Sunday, December 18, 2011

My Flesh vs. My Desire to Please God

Romans 7:15
I don't really understand myself, for I want to what is right, but I don't do it.  Instead, I do what I hate.  

This is a verse I have ruminated on quite a bit throughout the course of my life.  It convicts and haunts me because I feel like much of my life has been spent living out this verse.   I wonder quite often what it could have been Paul did that he hated.  I know the things I do that I hate - getting aggravated and yelling at my children, time spent resenting my husband for all his time on the road, taking steps backwards in my faith when all I want to do is take steps forward.  Then there are things like becoming impatient with people at work or impatient when people's conversations take longer than I want them too.  The problem is this, these seemingly small things end up breeding bigger things.   Trust me.

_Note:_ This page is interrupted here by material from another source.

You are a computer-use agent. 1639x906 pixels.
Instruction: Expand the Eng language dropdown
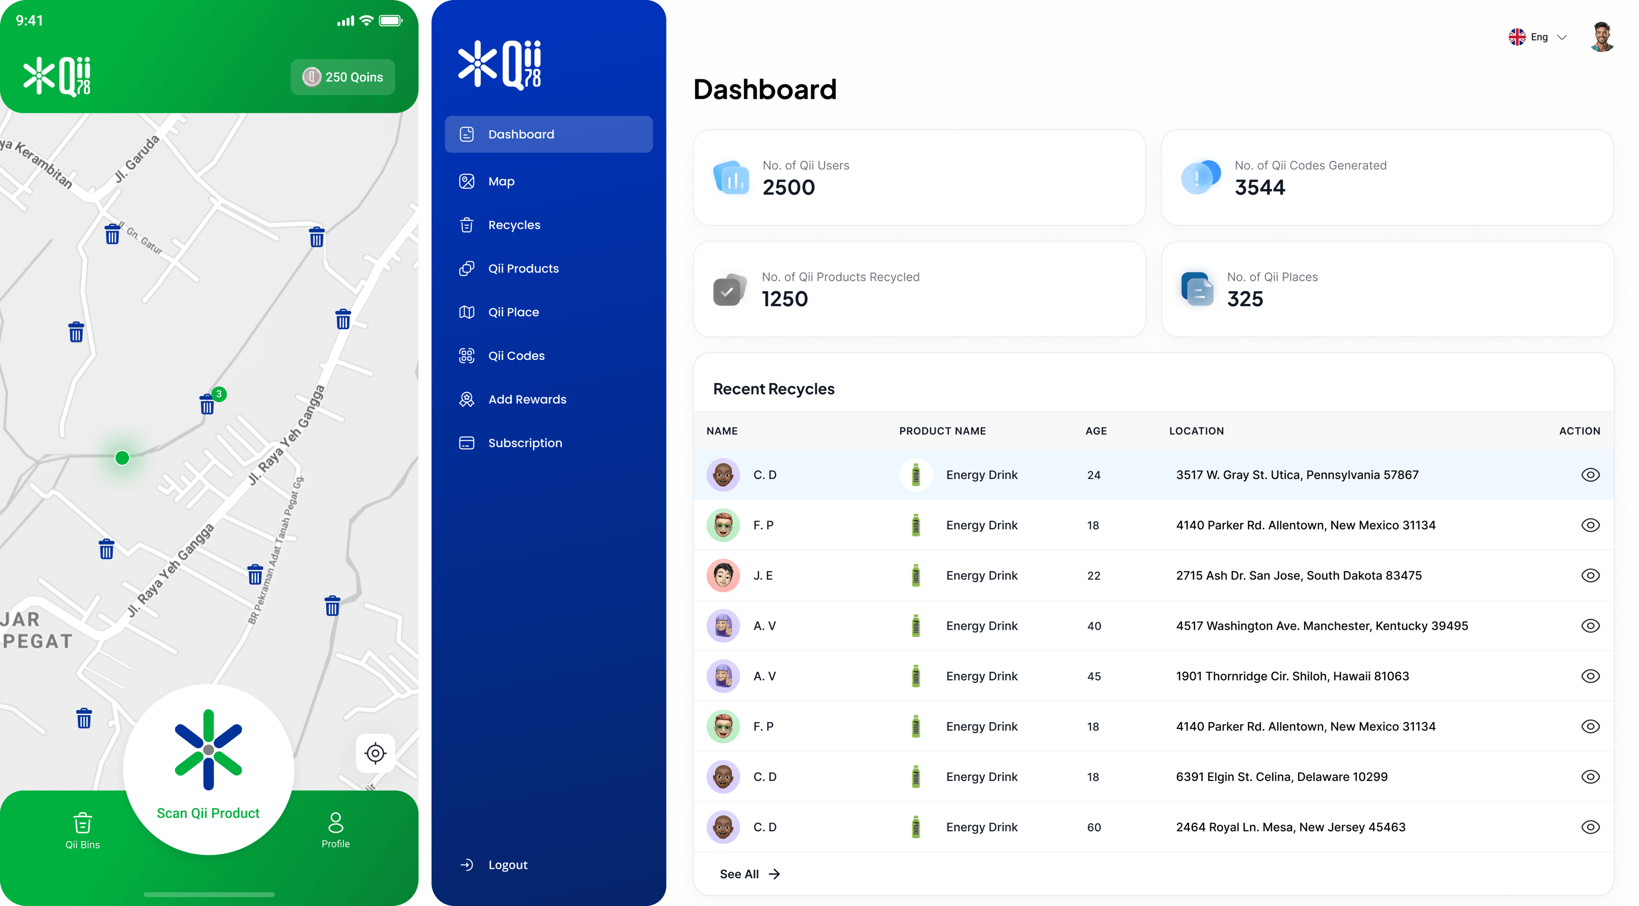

This is why it is so important to daily take our junk to the cross.   Take it there and leave it there.  It seems lately that I have been wanting to hang on to my junk and I HATE when I get to that point.  I hate when I get to the point that I think my junk it too much for Jesus.  Do you have junk you think is too much for Jesus?  I know I do.  But, reality my friend is this. Nothing is too big for our Saviour!  Cry out to Him.  Find someone to share your burden with.  He loves you and cares for you.  This I know.